# EXCERPTED TEXT:
Supercharging Your Code Quality with Semgrep SAST in GitHub Actions

Mostafa Mahmoud
7 min readJul 18, 2023

--

In today’s fast-paced world of software development, ensuring code quality and security is paramount. As developers, we strive to deliver bug-free, secure, and maintainable code to our users. One powerful tool that can help us achieve these goals is Semgrep. Semgrep is an open-source, fast, and efficient static analysis tool that can detect bugs, vulnerabilities, and enforce coding standards. By seamlessly integrating Semgrep into our GitHub Actions workflows, we can take our code quality to the next level.

In this article, we’ll explore the world of Semgrep and how it can supercharge our code quality efforts within the GitHub Actions ecosystem. We’ll dive into the benefits of using Semgrep as a static analysis tool, discuss its key features, and most importantly, learn how to integrate it into our GitHub Actions workflows. So, let’s embark on this exciting journey together and unlock the true potential of Semgrep!

Topics:

  • Installing Semgrep Locally
  • Trying Semgrep on Your Computer
  • Writing Custom Rules for Semgrep
  • Creating a Semgrep Workflow in GitHub Actions
  • Creating a Repository with Custom Rules
  • Establishing a Reusable Workflow
  • Pushing Towards Continuous Code Quality
  • Conclusion

Installing Semgrep Locally

To install Semgrep locally using Python.

Install:
python3 -m pip install semgrep

Conform it is installed:
semgrep --version

Trying Semgrep on Your Computer

Before diving into GitHub Actions, let’s put Semgrep to the test on our local codebase. We’ll demonstrate how to run Semgrep on your computer, scanning your code and uncovering potential bugs and vulnerabilities. This hands-on experience will help you familiarize yourself with Semgrep’s capabilities and see its impact firsthand.

Lets now run the semgrep on a Vulpy — Web Application Security Lab and save the result in a json file.

— config=auto will automatically obtains rules tailored to this project.

Writing Custom Rules for Semgrep

One of the strengths of Semgrep lies in its ability to enforce custom rules tailored to your project’s requirements. In this section, we’ll delve into the art of writing custom Semgrep rules. We’ll guide you through the process, sharing best practices and examples, enabling you to create rules that align perfectly with your coding standards and security policies.

To add a custom rule to the Semgrep scan, create a custom_rule.yaml file that detects the use of “print(‘Hello, World!’)” in the code

rules:
- id: Test_custome_rule
message: |
a custome rule for testing
languages: [python]
severity: ERROR
metadata:
category: security
cwe: "N/A"

# INFORMATION PROVIDED:
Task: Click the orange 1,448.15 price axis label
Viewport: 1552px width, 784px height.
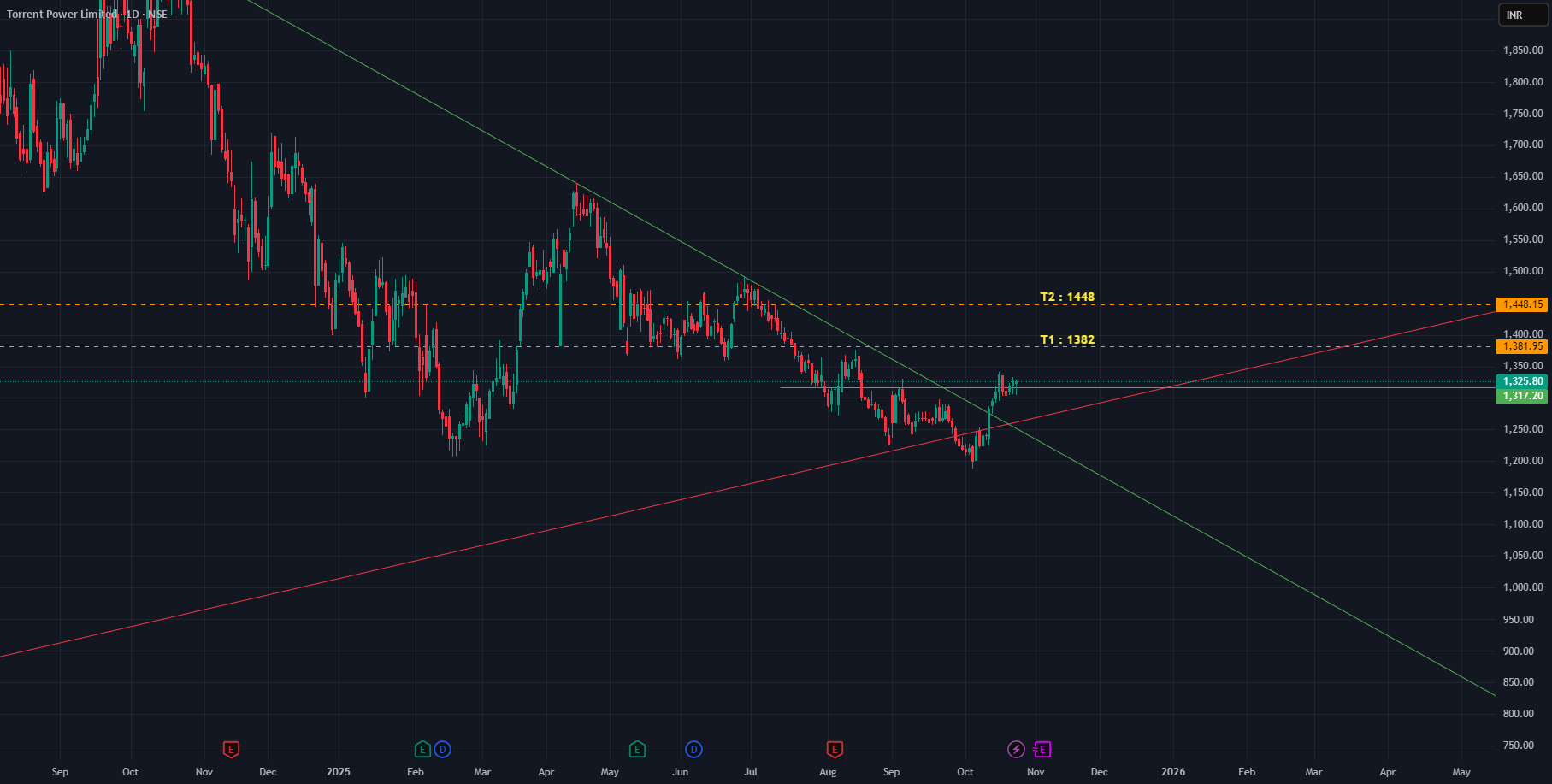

---

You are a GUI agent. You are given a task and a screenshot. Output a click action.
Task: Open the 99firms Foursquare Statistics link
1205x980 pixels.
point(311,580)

# GIVEN REQUEST:
Recast the paragraph of the Semgrep article that begins "In today’s fast-paced world" as a short bulleted list that keeps its main facts.

# COMPLETE ANSWER:
- Code quality and security are paramount in fast-paced software development.
- Developers aim to deliver bug-free, secure, and maintainable code.
- Semgrep is an open-source, fast, and efficient static analysis tool.
- It detects bugs and vulnerabilities and enforces coding standards.
- Integrating it into GitHub Actions workflows can raise code quality further.